Am Freitagabend treffen in Zagreb wieder Kroaten auf Serben. Diesmal als Nationalteams in der WM-Qualifikation, rund 20 Jahre nach dem Zerfall Jugoslawiens. Neben der sportlichen und historischen Dimension ist es vor allem ein sehr persönliches Duell: Serbiens Nationaltrainer Sinisa Mihajlovic, Sohn einer Kroatin und eines Serben, wuchs in Borovo im Osten Kroatiens auf. Mit seinem kroatischen Pendant Igor Stimac verbindet ihn eine Hassbeziehung, deren Auslöser fast so lange zurückliegt wie die Krawalle von Zagreb: Im Mai 1991 trafen beide im jugoslawischen Pokalfinale aufeinander – Mihajlovic mit Roter Stern Belgrad, Stimac als Kapitän von Hajduk Split.

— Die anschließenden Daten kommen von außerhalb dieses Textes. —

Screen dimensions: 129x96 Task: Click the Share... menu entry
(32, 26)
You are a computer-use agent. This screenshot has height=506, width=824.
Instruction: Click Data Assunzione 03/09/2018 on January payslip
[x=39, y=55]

Wenige Tage zuvor hatte es in Mihajlovics Heimat erste tödliche Kämpfe zwischen Kroaten und Serben gegeben. Im Spiel geraten Mihajlovic und Stimac mehrfach aneinander – Dispute, Fouls. Irgendwann sagt Stimac: „Ich hoffe, unsere Männer werden deine ganze Familie in Borovo umbringen.“
„Für einen Moment war Stimac für mich einer der meistgehassten Leute“, sagt Mihajlovic. Danach habe er ihn öffentlich zu einer Flasche Wein eingeladen, „aber Igor hat das abgelehnt. Dennoch denke ich, dass diese Zeiten hinter uns liegen“. Beide Trainer wollen sich auf den Sport konzentrieren, und da sind die Fronten klar: Kroatien ist in Gruppe A mit zehn Punkten punktgleich mit Tabellenführer Belgien, Serbien hat erst vier Punkte geholt. Stimac konnte sich eine Stichelei gegen seinen Kollegen nicht verkneifen. Ob ihm die gute Form der serbischen Spieler Sorgen bereite, wurde er gefragt. „Wenn ich besorgt wäre, dann müsste Mihajlovic wegen der kroatischen Stürmer Jelavic, Olic und Mandzukic in die Psychiatrie.“
Die Spieler halten sich dagegen kurz vor dem Spiel zurück. Zuletzt hatte Kroatiens Mario Mandzukic im Herbst 2012 für Aufregung gesorgt, als er ein Tor für Bayern München mit einem militärischen Salut feierte – ein Zeichen an die ehemaligen kroatischen Generäle Ante Gotovina und Mladen Markac, die zuvor vom UN-Tribunal in Den Haag freigesprochen worden waren, obwohl sie in erster Instanz 24 und 18 Jahre Haft bekommen hatten. Nationalcoach Stimac war einer der ersten Gratulanten. „Kroatien ist endlich frei! Herzlich willkommen zu Hause, unsere Helden“, schrieb er auf seiner Facebook-Seite.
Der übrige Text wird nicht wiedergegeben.